# Exercise instructions
From the line containing "At what coordinates should I click to accomplish: Disable" down to the last line of the records below, copy every line exactly. Leave out everything before it.

Content starts

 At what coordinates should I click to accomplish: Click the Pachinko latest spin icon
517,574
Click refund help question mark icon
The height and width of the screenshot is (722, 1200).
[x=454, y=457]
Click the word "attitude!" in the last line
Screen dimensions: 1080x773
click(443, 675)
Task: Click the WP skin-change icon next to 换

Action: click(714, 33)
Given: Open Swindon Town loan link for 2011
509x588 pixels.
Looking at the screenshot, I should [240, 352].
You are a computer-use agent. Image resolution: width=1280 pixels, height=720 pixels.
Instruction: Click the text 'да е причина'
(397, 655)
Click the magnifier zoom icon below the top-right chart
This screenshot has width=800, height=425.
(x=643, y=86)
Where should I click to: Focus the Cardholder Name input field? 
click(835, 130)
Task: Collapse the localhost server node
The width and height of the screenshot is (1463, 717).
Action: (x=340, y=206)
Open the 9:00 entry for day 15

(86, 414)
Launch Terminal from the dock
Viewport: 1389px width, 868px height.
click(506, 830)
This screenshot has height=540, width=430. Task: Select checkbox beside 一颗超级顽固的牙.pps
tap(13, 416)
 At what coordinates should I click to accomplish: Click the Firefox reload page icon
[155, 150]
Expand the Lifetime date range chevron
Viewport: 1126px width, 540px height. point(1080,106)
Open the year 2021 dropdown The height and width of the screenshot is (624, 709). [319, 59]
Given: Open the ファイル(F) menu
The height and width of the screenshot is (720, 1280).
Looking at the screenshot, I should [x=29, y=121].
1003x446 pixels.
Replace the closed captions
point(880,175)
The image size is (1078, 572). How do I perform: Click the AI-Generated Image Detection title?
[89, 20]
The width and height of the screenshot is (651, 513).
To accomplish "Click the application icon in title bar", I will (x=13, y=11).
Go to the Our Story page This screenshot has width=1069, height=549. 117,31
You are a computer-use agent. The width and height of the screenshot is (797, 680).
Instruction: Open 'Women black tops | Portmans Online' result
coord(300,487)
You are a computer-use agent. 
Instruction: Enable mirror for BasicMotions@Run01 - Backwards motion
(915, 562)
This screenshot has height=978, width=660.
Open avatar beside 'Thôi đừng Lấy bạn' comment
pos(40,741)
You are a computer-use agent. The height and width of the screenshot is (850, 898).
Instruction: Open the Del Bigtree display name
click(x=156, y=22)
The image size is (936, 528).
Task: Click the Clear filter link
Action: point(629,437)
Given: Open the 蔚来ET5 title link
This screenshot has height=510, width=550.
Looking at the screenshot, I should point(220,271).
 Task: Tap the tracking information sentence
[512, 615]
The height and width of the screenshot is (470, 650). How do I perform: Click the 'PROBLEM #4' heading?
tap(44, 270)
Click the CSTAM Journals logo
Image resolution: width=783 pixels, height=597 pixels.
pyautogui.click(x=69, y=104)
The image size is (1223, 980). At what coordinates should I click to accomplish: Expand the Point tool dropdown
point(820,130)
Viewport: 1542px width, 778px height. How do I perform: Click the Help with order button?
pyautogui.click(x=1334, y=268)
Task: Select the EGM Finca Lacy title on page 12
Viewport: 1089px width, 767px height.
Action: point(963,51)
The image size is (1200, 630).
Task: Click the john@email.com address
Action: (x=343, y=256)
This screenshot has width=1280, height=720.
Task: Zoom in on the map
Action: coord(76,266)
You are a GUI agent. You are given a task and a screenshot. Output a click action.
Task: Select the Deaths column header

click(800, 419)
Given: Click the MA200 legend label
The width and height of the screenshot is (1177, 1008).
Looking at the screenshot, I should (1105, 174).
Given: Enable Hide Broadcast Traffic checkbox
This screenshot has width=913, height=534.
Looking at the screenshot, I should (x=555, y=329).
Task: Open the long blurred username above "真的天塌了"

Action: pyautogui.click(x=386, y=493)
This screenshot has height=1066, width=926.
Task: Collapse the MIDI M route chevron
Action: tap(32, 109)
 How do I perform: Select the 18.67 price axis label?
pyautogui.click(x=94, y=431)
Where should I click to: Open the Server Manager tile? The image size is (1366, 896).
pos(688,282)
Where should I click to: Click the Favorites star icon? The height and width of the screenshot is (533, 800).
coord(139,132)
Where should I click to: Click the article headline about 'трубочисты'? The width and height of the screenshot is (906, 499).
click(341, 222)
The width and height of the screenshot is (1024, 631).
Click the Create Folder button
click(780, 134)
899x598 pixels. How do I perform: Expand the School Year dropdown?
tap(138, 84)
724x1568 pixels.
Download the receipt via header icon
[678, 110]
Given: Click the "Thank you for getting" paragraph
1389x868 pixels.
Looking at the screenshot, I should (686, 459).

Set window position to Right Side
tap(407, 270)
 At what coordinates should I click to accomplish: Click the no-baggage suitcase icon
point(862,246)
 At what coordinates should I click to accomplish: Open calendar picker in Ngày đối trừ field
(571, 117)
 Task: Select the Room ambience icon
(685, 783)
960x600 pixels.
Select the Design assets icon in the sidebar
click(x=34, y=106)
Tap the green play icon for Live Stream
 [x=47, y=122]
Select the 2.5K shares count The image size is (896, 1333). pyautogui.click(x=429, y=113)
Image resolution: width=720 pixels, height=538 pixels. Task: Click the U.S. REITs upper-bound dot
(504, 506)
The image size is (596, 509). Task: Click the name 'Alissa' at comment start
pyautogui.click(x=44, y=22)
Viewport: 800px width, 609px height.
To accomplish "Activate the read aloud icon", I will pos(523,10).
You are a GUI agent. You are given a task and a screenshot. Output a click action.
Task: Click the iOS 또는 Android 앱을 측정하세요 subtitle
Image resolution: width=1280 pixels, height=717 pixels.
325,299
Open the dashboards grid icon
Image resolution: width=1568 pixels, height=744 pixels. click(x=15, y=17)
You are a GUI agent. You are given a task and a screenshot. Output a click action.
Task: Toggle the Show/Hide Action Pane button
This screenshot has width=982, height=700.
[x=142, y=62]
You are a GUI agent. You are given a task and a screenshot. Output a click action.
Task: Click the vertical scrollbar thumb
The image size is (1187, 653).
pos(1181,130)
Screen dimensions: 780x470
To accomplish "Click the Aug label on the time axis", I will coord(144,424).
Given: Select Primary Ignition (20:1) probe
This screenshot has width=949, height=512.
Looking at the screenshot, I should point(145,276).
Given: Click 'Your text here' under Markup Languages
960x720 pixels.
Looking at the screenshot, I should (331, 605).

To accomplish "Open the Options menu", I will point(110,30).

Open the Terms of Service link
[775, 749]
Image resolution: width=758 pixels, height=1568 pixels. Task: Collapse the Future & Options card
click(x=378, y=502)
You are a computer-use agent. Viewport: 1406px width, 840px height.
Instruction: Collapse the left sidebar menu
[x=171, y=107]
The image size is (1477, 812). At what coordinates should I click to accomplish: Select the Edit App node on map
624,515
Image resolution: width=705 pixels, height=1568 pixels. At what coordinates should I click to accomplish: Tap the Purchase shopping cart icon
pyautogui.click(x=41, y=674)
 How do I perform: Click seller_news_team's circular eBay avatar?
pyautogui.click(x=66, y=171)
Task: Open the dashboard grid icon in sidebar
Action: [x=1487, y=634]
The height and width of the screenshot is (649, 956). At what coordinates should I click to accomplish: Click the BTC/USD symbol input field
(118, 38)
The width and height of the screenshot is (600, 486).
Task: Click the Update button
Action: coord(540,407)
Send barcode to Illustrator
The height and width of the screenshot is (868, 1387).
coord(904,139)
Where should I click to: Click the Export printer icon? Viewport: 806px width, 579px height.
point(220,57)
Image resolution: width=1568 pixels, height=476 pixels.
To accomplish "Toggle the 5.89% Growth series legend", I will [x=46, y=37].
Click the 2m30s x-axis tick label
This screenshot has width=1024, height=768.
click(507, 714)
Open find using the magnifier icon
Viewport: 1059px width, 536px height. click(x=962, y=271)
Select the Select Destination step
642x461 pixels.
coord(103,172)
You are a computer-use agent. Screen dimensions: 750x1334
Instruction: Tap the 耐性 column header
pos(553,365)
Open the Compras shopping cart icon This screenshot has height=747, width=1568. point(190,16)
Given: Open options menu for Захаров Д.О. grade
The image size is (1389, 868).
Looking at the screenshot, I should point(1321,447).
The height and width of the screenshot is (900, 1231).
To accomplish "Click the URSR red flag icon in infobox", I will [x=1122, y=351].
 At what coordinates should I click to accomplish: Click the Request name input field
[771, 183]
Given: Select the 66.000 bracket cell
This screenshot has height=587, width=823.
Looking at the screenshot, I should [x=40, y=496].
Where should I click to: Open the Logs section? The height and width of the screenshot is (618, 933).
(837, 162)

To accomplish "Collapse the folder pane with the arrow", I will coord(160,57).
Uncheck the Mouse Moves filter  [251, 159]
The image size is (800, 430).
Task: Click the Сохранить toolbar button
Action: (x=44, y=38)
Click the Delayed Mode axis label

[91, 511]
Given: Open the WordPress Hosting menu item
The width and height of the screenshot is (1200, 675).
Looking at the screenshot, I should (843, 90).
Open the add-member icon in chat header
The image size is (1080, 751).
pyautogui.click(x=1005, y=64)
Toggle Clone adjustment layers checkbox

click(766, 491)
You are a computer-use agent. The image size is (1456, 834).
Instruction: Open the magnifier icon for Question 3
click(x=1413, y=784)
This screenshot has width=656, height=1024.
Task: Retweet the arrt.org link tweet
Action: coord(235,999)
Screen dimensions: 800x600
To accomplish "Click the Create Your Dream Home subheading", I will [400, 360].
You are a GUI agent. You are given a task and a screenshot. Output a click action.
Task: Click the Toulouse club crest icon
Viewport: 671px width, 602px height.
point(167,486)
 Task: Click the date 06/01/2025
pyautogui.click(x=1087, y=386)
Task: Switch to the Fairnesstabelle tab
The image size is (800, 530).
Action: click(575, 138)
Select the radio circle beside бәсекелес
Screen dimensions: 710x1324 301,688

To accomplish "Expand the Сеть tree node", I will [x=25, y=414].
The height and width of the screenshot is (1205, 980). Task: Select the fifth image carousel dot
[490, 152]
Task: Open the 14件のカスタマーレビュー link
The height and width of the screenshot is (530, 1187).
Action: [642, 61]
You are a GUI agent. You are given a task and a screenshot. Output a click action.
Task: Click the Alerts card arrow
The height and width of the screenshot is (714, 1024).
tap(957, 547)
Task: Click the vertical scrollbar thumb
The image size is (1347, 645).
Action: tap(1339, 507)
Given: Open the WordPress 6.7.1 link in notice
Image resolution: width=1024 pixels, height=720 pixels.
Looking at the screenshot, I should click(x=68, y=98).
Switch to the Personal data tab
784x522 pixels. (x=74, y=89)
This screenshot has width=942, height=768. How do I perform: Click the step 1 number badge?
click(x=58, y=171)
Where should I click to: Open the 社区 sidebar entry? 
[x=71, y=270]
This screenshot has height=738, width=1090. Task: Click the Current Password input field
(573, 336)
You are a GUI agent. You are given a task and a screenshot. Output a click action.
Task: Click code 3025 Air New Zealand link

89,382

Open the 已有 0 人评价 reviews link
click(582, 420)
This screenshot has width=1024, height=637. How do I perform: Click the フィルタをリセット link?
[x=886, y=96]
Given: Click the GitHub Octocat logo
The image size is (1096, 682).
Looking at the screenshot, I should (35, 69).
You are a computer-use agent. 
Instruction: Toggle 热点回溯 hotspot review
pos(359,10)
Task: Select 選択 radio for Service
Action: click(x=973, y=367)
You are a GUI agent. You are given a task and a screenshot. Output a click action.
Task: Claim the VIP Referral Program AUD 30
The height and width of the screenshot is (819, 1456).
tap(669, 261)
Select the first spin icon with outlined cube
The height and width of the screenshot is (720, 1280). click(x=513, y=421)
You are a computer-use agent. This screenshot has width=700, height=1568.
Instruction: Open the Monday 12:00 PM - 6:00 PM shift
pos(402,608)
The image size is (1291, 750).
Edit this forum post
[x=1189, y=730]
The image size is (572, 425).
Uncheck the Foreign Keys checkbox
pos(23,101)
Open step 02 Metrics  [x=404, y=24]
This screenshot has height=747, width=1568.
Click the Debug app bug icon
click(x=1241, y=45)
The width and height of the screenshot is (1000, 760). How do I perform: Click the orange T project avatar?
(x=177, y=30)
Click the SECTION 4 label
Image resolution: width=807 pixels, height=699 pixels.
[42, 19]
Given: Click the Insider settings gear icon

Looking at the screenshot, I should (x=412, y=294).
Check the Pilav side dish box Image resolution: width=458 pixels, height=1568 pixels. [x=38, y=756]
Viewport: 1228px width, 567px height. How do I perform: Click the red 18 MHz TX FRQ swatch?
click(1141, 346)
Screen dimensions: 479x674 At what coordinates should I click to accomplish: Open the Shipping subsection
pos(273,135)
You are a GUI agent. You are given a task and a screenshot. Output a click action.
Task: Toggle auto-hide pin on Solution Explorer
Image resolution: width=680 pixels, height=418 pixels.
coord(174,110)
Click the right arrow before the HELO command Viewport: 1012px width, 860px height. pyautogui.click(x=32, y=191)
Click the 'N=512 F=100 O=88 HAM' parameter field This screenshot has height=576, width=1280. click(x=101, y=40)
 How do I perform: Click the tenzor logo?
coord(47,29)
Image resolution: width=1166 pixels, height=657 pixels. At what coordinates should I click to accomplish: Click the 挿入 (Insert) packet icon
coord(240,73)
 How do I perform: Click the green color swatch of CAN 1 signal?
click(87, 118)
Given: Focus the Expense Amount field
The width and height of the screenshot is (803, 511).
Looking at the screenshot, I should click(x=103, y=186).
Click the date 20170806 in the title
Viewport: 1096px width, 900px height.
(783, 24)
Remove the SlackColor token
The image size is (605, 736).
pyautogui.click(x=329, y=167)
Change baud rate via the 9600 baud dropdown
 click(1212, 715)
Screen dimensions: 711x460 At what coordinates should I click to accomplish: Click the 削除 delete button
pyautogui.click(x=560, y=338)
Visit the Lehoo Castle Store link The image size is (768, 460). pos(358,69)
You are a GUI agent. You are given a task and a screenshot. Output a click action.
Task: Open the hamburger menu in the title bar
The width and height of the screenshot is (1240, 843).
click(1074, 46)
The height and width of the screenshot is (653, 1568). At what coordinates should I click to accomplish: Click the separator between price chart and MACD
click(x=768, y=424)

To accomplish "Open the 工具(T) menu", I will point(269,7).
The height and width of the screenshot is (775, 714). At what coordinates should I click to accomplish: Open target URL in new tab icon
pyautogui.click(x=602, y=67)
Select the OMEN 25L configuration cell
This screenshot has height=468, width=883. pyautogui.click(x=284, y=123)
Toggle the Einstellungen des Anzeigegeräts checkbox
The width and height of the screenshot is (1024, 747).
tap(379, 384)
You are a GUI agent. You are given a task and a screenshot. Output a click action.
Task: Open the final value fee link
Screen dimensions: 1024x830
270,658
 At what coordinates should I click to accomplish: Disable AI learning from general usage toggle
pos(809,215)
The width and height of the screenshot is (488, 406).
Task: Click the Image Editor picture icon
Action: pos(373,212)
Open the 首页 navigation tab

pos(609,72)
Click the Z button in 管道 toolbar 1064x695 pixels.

Content ends

# Task result
 At what coordinates should I click to accomplish: Disable AI learning from general usage toggle
pos(809,215)
The width and height of the screenshot is (488, 406).
Task: Click the Image Editor picture icon
Action: pos(373,212)
Open the 首页 navigation tab

pos(609,72)
Click the Z button in 管道 toolbar 1064x695 pixels.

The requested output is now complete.